Imran Khan’s 1992 World Cup winning team was nothing if not tenacious. In the memorable semi-final against New Zealand, they knocked out the co-hosts thanks to a (then) chubby kid called Inzamam-ul-Haq coming out of nowhere to smack the Kiwi attack into the Tasman Sea. In the final too, England looked like favourites, this was a team featuring England’s ‘Golden Generation’ including Ian Botham but the Pakistanis realised that they were just a little past their prime and so enter Wasim Akram, who produced one of the finest bowling displays of his one-day career, perhaps the finest because of the importance of that match. And even in Test Cricket, Imran Khan led an tremendous team featuring the tempestuous Javed Miandad. But Imran, so fiery on the field, was also a personable sort of guy — his visits to Mumbai were legendary — and when he finally married (for the first time), it was London socialite and Jewish heiress Jemima Goldsmith who was half his age.
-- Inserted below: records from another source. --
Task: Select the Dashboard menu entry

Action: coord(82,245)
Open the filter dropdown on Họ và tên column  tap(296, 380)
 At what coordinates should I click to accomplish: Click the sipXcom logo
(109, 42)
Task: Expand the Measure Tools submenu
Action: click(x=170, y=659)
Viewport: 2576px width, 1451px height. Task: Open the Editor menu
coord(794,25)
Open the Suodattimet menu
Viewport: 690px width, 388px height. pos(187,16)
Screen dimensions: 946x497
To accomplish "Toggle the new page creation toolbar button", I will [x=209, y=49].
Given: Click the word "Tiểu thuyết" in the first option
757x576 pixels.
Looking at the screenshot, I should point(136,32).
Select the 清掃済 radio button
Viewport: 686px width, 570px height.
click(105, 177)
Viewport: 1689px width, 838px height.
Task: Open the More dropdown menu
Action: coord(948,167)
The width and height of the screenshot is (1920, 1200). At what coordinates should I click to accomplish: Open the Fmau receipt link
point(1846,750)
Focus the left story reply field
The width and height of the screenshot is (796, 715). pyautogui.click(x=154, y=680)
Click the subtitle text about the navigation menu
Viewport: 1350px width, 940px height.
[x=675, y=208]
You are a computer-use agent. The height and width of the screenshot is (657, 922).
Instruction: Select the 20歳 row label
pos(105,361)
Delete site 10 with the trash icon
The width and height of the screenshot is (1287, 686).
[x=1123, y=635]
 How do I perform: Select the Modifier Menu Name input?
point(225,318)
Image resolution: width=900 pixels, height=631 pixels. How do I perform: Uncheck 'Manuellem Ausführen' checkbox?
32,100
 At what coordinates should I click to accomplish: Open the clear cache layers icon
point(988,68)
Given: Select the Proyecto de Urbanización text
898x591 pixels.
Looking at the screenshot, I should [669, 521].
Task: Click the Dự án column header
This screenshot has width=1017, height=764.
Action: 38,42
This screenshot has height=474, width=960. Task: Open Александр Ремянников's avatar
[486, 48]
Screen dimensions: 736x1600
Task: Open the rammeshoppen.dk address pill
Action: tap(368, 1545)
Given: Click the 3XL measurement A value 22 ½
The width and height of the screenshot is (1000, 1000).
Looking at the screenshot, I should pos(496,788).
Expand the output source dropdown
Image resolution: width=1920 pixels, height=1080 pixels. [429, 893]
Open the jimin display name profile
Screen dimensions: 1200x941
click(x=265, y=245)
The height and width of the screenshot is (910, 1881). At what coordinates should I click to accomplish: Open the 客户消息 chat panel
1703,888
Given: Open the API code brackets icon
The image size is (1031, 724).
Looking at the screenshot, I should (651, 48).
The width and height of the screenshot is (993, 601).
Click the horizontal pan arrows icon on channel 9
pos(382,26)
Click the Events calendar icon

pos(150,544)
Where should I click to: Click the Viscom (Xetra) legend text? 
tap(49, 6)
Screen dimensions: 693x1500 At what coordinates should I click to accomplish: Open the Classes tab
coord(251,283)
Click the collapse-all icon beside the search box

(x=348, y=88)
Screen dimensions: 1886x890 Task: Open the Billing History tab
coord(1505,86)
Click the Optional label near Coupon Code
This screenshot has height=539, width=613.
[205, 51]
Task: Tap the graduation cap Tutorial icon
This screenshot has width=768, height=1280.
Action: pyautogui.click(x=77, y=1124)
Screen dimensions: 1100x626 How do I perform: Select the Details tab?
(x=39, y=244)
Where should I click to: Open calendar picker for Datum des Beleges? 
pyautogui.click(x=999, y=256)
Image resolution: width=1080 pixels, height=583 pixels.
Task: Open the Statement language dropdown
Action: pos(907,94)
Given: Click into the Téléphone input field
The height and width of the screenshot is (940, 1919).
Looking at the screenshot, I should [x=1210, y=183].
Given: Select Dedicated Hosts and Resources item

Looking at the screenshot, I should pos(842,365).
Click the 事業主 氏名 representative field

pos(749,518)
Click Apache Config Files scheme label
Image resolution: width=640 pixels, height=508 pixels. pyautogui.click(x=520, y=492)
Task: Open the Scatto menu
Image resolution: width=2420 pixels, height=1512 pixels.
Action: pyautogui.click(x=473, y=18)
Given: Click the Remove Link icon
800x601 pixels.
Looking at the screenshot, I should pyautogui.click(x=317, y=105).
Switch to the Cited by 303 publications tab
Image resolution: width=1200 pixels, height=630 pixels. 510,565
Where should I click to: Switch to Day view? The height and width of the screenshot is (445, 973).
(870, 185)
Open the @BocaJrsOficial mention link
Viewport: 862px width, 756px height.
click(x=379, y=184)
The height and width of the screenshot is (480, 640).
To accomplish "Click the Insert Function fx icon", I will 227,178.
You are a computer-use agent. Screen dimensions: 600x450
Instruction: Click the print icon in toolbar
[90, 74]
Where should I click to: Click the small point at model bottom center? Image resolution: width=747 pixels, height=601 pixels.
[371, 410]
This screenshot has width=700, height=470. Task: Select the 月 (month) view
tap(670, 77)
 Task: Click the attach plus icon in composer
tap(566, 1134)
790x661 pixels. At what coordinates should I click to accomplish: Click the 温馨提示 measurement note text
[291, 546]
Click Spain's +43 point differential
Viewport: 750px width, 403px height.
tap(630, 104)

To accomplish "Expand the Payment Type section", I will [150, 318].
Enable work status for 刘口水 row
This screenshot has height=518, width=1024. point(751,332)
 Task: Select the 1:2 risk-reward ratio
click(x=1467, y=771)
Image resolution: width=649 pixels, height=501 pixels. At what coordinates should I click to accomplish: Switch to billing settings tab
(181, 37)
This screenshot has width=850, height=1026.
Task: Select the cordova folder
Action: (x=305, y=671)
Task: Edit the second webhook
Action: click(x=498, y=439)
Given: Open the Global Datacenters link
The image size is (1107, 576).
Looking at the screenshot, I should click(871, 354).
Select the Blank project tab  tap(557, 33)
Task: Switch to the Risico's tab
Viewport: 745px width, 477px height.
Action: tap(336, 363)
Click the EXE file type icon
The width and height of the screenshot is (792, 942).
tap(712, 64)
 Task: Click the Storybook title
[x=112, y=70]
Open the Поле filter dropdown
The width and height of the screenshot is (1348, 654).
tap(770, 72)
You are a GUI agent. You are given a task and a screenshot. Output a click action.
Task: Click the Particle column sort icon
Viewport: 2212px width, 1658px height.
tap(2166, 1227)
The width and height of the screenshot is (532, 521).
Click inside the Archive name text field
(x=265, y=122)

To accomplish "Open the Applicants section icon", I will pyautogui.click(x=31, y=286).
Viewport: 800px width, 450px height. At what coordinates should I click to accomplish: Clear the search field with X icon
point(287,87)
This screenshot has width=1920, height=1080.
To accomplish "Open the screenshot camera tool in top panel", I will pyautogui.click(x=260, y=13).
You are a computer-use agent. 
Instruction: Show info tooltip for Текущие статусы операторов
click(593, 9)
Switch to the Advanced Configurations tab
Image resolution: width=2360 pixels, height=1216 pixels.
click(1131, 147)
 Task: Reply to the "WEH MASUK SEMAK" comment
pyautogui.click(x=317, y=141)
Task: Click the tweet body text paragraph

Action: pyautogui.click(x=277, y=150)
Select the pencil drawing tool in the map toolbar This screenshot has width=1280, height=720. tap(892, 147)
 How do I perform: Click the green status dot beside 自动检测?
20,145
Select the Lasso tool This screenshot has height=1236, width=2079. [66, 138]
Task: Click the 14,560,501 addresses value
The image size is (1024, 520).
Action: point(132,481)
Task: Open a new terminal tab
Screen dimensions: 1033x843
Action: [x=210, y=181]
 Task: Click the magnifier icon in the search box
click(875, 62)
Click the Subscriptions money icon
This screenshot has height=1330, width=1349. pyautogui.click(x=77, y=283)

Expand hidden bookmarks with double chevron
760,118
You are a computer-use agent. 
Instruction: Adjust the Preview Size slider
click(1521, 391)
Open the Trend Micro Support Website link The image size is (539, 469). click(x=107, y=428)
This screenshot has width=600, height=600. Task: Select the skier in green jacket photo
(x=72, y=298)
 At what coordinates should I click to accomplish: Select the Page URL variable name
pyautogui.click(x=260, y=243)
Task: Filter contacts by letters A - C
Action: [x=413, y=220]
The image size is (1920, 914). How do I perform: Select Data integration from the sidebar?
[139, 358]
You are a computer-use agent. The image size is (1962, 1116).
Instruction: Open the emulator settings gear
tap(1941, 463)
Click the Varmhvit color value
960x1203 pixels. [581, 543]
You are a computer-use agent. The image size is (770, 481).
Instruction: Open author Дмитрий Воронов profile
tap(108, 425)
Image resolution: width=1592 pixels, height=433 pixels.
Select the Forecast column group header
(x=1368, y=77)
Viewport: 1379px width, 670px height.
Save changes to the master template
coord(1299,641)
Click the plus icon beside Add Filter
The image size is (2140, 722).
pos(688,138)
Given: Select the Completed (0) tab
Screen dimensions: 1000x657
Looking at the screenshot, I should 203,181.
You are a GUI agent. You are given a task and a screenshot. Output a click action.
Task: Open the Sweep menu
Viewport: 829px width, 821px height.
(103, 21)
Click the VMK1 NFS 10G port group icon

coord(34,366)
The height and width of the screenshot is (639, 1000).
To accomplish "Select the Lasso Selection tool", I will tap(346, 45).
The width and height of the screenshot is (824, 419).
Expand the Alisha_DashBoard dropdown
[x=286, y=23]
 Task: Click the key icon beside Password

But while Imran has retained his fiery nature, his ability to command crowds and his tenacity, his personality has changed a lot. And despite knowing that Pakistan’s Generals might be conducting the show, the question that haunts Pakistan, its neighbours, including India, and the world at large given its status as the world's Number One exporter of terror, is what will Pakistan’s presumptive Prime Minister and his party the Pakistan Tehreek-e-Insaaf (PTI) be like in power. The questions about a man once famously described as ‘Im the Dim' are being asked not just in New Delhi and Washington DC but also in China, Pakistan’s newest banker. The fact is that Imran has railed against not just America and India but also several projects being funded by Beijing in Pakistan, including Lahore’s brand-new, spanking Metro. Can Pakistan’s Generals who, after having eased him to power in an election that will always remain questionable, control him fully and ensure his policies and pronouncements are aligned to the strategic aims of the deep state? To be clear, Imran does have a lot of support among the public and would have won a sizeable number of seats even without Army backing (though nowhere near the final PTI tally) in a free and fair election. He is also very popular among middle-level and lower-level officers in the Army. But the defenestration of Nawaz Sharif and the Pakistan Muslim League could not have been done without active military support. The other thing is, as Imran’s first ex-wife tweeted on his victory congratulating him, to remind him why he entered politics in the first place. Part of the answer will be that Imran wanted to change Pakistan and, after his experience of building the cancer hospital in his mother’s memory, wanted to ‘develop' his country. But his outbursts against India, the US and even China are worrying as is the political company he keeps. Because while in cricket Imran had a team of capable, committed players who lifted their teammates, in politics it has pretty much been Imran alone. In that sense he is an emerging demagogue like so many other established ones in the world today, from Russia to Turkey and further afield.